Histoire des Juifs en Flandre française

Nous ne savons peu de choses sur la présence des Juifs dans le Westhoek avant la Révolution. Georges Callois indique que « quelques familles israélites vinrent se fixer à Dunkerque sous le règne de Louis XV » sans citer de sources. les comptes de la ville de Dunkerque révèlent la présence de jeunes juifs qui se convertissent en 1734 et 1739 et d’un juif de Londres empruntant une somme à l’un de ses coreligionnaires, marchand à Dunkerque. On peut penser que des Juifs, principalement des colporteurs originaires majoritairement d’Alsace et de Lorraine, circulaient à travers le plat pays sans toutefois s’y fixer. Un mémoire rédigé en 1782 à Saint Omer fait état d’un juif venant de Metz et se dirigeant vers Dunkerque. Le cahier de doléances de Caestre demandait « que dorénavant soit défendu aux Juifs de courir (les campagnes) et vendre partout d’étoffes. »

Sous la Révolution et l’Empire.

Le 27 septembre 1791 par un vote de l’Assemblée Constituante, les Juifs de France obtiennent leur émancipation et deviennent des citoyens à part entière.

Le cantonnement des troupes près de la frontière, lors des guerres révolutionnaires attire des colporteurs juifs qui vendent des marchandises très variés auprès des soldats et dans les villes de garnison.

Entre 1793 et 1799, on peut chiffrer la population juive de Bergues à ± 9 personnes, celle de Dunkerque à ± 60 personnes et celle de Saint Omer autour de 70 personnes. La communauté juive est donc modeste. Elle est aussi fragile. Un dénombrement en 1810 ne recense plus aucun juif à Bergues et à Saint Omer alors qu’il n’en reste que 45 à Dunkerque.

Plusieurs raisons expliquent cette chute démographique. La guerre s’éloigne (Allemagne) ou a lieu sur d’autres fronts (Espagne). Certains juifs colporteurs décident de suivre les troupes pour leurs affaires. D’autres migrent vers l’Angleterre ou vers des centres économiques plus dynamiques comme Lyon.
Car la grande majorité des juifs en Flandre sont très pauvres. Selon la liste de 1810, les chefs de famille sont presque tous indigents, ne possèdent pas de biens et louent une chambre dans une auberge ou un cabaret comme celui de la rue de la Révolution à Dunkerque.

Une forte mobilité existe donc. Isaac Caën et Abraham Léon vivent un temps à Bergues avec femmes et enfants avant de partir le premier pour Dunkerque en 1796, le second pour Saint Omer en 1797. Cerf Sauwéné (ou Souwéine) se marie avec Jeannette Benjamin à Bergues en 1794 avant de rejoindre Dunkerque en 1810. On connaît un Mayer Mardochée résidant temporairement à Saint Omer.
--------------------------------
- **Énoncé**
Transcrivez fidèlement le passage du texte sur l'histoire des Juifs en Flandre française qui commence par « Plusieurs raisons expliquent » et se poursuit jusqu'à « dynamiques comme Lyon. ». Les items qui viennent ensuite constituent un matériau indépendant du texte sur l'histoire des Juifs en Flandre française.
--------------------------------
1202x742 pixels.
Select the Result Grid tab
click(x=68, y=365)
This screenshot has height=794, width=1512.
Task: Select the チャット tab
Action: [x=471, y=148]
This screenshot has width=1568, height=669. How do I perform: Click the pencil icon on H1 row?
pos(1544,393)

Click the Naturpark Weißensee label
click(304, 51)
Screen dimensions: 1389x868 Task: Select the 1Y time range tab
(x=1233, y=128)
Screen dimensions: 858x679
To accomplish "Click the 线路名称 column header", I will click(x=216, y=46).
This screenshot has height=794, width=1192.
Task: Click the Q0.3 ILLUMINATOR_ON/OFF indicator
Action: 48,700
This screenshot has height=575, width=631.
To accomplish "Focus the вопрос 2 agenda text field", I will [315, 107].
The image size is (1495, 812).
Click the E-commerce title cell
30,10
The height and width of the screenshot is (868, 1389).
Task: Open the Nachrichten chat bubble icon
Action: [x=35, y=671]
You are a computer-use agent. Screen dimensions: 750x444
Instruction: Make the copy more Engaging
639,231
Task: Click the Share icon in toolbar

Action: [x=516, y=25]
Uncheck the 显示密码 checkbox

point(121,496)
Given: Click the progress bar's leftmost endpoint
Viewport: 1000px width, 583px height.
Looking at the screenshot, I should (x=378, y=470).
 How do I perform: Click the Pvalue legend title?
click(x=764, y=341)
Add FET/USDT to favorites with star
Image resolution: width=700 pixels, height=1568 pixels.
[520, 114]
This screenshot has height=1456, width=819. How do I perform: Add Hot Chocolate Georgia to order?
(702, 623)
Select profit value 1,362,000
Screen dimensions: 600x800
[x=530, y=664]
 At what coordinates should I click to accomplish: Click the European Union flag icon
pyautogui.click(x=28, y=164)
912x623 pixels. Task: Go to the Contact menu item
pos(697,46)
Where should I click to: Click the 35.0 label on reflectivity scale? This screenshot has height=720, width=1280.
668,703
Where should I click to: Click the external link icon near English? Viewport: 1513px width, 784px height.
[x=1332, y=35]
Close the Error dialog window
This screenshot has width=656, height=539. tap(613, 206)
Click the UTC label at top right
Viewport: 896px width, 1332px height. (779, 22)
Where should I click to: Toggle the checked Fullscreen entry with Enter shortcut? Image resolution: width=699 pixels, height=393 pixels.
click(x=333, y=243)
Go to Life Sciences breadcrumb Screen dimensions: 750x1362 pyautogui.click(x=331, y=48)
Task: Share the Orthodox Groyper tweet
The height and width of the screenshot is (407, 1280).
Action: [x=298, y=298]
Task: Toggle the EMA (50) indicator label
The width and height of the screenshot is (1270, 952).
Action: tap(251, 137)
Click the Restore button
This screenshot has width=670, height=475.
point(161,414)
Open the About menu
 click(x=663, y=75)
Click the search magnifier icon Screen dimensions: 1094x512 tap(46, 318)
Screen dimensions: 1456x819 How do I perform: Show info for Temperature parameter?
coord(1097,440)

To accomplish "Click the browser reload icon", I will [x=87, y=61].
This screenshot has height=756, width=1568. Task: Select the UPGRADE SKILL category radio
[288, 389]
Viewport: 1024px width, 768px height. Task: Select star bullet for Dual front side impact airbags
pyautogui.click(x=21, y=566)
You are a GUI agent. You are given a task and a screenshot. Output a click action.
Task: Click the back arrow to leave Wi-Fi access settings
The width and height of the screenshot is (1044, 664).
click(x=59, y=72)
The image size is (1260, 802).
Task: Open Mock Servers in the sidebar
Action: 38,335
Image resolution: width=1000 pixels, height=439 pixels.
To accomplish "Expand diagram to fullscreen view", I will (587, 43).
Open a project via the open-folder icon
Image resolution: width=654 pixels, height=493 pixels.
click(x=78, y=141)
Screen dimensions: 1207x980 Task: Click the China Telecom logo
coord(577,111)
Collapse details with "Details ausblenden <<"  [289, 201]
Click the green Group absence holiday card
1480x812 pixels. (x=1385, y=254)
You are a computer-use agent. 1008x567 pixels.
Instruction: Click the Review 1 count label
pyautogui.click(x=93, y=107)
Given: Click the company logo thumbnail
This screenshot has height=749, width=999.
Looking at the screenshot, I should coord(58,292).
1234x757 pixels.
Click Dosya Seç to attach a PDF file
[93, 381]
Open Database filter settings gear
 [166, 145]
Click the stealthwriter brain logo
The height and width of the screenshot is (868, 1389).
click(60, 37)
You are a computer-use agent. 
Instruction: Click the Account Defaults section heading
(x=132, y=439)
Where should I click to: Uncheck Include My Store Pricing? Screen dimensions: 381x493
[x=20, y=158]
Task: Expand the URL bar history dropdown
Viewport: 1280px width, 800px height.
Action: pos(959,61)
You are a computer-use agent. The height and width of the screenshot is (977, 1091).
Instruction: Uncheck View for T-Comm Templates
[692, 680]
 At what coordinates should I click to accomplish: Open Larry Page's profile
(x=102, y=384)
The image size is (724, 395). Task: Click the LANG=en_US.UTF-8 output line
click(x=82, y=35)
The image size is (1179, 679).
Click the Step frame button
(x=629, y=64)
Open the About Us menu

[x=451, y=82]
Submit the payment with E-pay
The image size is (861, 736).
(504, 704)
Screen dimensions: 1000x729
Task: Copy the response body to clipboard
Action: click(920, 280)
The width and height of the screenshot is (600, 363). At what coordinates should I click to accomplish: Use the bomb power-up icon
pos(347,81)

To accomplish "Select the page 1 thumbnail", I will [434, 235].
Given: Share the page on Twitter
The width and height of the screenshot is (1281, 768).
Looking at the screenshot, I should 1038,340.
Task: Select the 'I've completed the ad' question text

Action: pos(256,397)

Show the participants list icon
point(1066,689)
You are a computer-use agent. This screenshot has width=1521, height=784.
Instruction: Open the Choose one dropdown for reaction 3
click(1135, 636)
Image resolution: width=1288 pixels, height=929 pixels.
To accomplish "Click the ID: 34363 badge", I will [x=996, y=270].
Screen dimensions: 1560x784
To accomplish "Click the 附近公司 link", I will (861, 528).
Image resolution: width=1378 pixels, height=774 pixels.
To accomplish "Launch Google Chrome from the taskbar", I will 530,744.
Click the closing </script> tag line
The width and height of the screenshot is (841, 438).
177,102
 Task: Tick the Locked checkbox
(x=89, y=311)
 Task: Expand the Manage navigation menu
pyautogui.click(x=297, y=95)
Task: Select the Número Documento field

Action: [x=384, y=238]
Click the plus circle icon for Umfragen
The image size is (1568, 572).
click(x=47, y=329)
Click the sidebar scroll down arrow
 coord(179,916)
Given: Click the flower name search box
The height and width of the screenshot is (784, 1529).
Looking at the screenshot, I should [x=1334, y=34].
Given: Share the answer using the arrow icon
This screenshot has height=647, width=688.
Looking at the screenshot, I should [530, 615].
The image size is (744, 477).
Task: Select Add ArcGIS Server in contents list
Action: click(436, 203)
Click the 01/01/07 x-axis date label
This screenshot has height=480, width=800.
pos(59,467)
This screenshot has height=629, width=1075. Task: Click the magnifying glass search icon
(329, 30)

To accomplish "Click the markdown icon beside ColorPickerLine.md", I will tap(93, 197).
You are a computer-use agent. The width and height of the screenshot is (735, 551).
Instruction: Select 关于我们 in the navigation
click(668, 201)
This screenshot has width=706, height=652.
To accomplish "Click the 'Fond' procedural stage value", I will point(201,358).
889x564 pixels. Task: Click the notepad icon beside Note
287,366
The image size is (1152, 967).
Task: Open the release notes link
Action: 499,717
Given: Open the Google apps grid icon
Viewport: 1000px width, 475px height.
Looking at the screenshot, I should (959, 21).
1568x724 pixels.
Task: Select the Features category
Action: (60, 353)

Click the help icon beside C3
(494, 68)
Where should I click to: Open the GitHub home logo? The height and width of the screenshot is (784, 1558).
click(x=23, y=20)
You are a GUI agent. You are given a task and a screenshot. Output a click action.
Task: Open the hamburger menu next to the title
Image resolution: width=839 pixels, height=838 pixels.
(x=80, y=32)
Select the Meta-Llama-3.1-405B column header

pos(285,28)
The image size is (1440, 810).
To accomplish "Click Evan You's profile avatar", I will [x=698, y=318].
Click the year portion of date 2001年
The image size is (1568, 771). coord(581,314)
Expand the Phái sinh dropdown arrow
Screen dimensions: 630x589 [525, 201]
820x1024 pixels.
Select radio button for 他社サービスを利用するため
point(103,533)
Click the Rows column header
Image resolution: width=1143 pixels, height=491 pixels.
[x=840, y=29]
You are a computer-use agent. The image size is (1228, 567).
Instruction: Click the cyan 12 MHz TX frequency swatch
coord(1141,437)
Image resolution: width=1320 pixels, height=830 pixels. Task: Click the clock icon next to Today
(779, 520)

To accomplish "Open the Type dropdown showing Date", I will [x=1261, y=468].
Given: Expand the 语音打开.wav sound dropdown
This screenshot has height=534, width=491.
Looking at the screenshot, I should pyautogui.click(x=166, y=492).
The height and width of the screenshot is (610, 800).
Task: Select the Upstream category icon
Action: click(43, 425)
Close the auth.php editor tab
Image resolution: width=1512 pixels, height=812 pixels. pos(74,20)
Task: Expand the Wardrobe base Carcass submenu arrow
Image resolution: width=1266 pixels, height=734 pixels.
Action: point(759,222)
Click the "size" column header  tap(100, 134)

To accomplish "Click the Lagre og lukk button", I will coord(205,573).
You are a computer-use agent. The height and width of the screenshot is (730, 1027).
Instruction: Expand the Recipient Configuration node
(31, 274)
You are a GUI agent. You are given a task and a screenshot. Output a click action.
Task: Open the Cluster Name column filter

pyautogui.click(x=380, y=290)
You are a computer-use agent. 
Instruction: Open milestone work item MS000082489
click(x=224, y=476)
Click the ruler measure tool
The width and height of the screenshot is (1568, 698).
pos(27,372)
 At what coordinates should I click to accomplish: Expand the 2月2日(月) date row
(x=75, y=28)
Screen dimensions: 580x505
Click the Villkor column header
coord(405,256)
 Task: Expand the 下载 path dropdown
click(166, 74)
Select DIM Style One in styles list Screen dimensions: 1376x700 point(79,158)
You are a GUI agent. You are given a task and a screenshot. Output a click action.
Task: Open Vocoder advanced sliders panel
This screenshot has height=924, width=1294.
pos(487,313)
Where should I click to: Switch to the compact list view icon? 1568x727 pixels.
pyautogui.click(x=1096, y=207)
--------------------------------
- **Réponse attendue**
Plusieurs raisons expliquent cette chute démographique. La guerre s’éloigne (Allemagne) ou a lieu sur d’autres fronts (Espagne). Certains juifs colporteurs décident de suivre les troupes pour leurs affaires. D’autres migrent vers l’Angleterre ou vers des centres économiques plus dynamiques comme Lyon.